Thursday, June 7, 2012

What Wisconsin Means

Walker's defeat of the recall effort has been the subject of a number of op-eds, blog posts, and screeds today. Ezra Klein at WaPo's Wonkbook went so far as to write, "Wisconsin Recall Shows Labor Isn't Coming Back." And even more prematurely (but inevitably), some are talking of higher office for this creep.

Is Walker's victory a setback for labor? Absolutely. Is it the death knell of unions? Too soon to say.

Let me add that I have some ambivalence about unions, given that I am a member of a union that privileges seniority over competence, which has burdened my workplace with some serious dead wood and cost a good friend her job. On the other hand, without the protections unions afford, I honestly believe city government would have made all librarian positions half-time so they could weasel out of providing us health insurance. And the better wages and working conditions unions provide usually force some private employers to keep in step to stay competitive in hiring.

But back to Wisconsin: the vote shows nothing more than the unpopularity of union employees during recessions. If you're working two jobs just to pay your bills and you've got terrible insurance (if you have it at all), it's natural to resent somebody who can go home at five every day and who can get sick without becoming destitute. Furthermore, the pro-union forces were at a severe disadvantage in campaign finances (a shocker, no?), although the ubiquitous "outspent 7-1" seems to be debatable.Nevertheless, it's not a complete victory for Walker: the Democrats may re-take control of the Wisconsin Senate.
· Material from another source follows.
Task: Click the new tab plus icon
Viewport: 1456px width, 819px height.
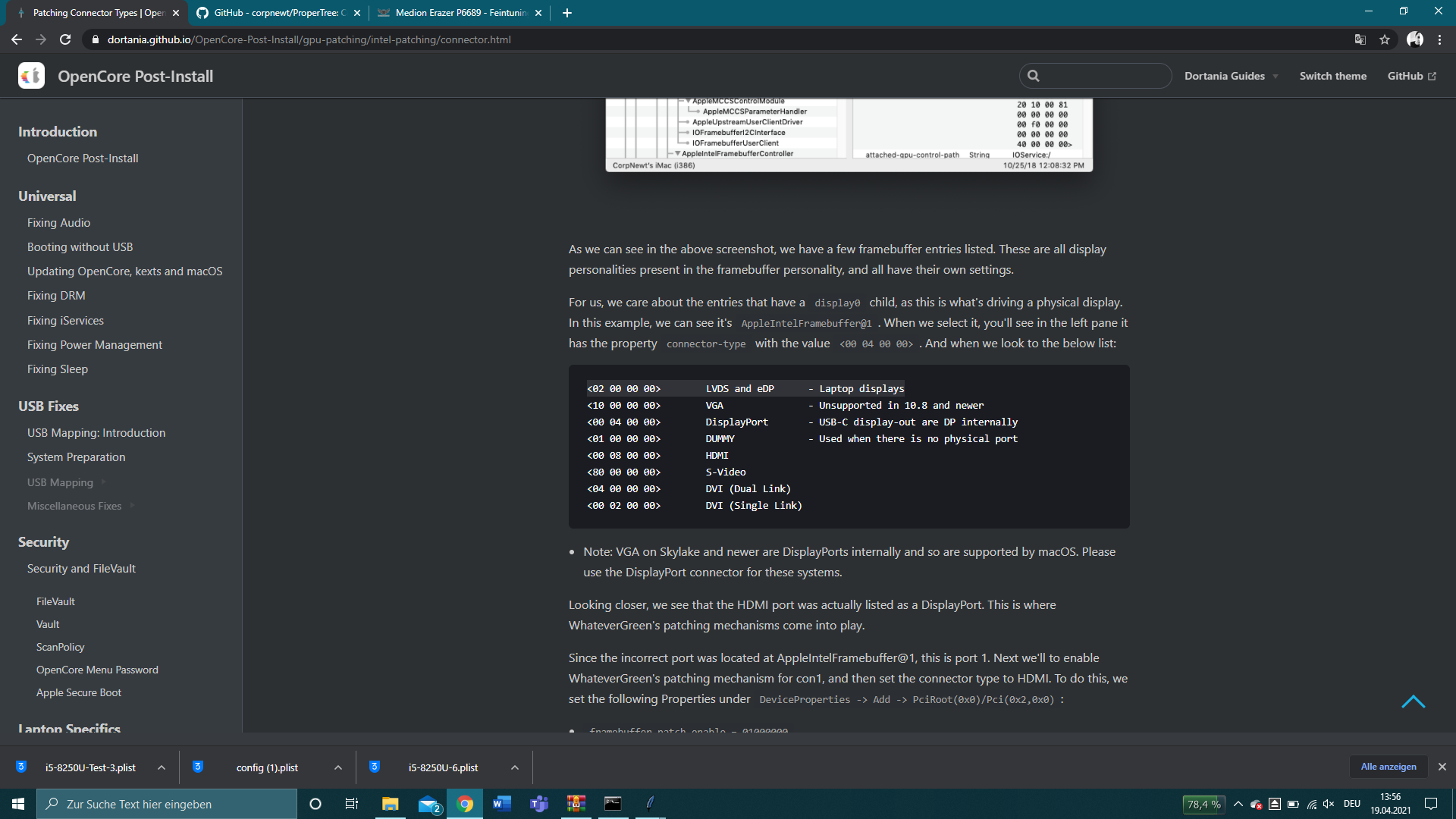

And while the failure of the Wisconsin recall has emboldened opponents of unions, the labor movement is still winning some victories. Last year the Ikea factory in Virginia unionized (think about that: Virginia). Also in Virginia a group of Eastern Shore chicken catchers who work for Tyson Foods have voted to unionize, after getting fed up with horrendous working conditions and making $40 a day.  Here in Boston workers at the Hilton Boston Downtown are joining the local hospitality workers union, and in Chicago the American Federation of State, County and Municipal Employees will soon be negotiating wages and benefits for the registered nurses at Loretto Hospital.

And back in Wisconsin, Scott Walker shouldn't feel too smug: odds are he'll soon be facing criminal indictment.